SUPPLIED INFORMATION:
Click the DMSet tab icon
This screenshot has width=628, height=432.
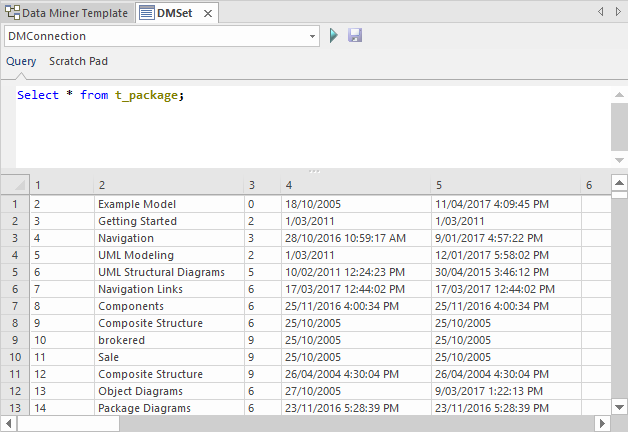[147, 13]
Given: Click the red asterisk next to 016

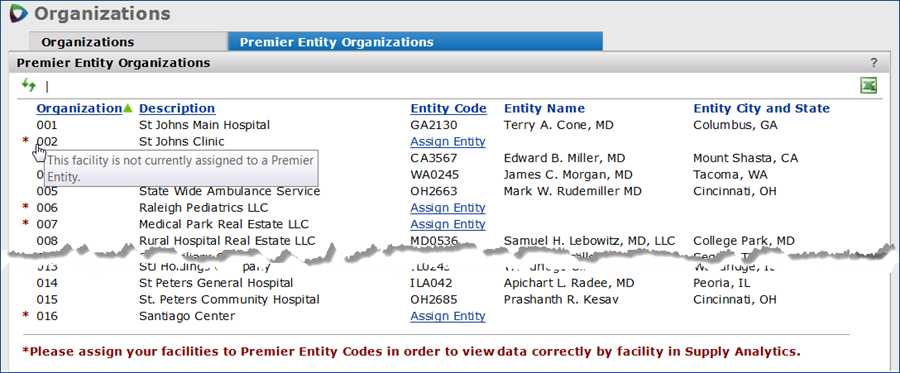Looking at the screenshot, I should pyautogui.click(x=25, y=316).
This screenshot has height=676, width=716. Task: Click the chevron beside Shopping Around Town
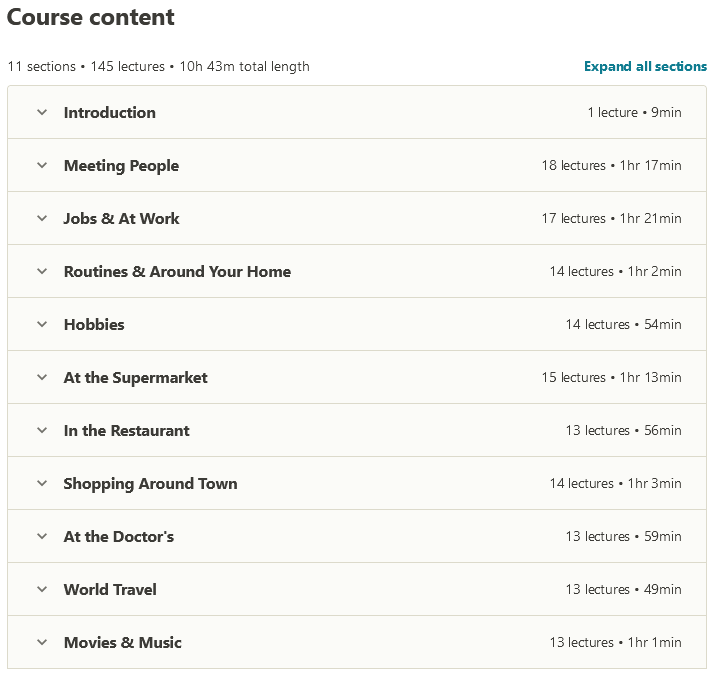click(x=42, y=484)
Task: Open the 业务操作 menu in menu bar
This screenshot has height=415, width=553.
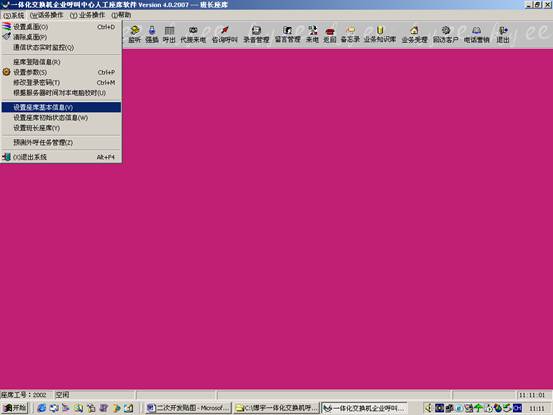Action: pos(87,15)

TASK REQUIREMENTS:
Could you reproduce the listing above exactly and drop every picture?

THE ANSWER:
Click the DMSet tab icon
This screenshot has width=628, height=432.
[147, 13]
Given: Click the red asterisk next to 016

Looking at the screenshot, I should pyautogui.click(x=25, y=316).
This screenshot has height=676, width=716. Task: Click the chevron beside Shopping Around Town
click(x=42, y=484)
Task: Open the 业务操作 menu in menu bar
This screenshot has height=415, width=553.
Action: pos(87,15)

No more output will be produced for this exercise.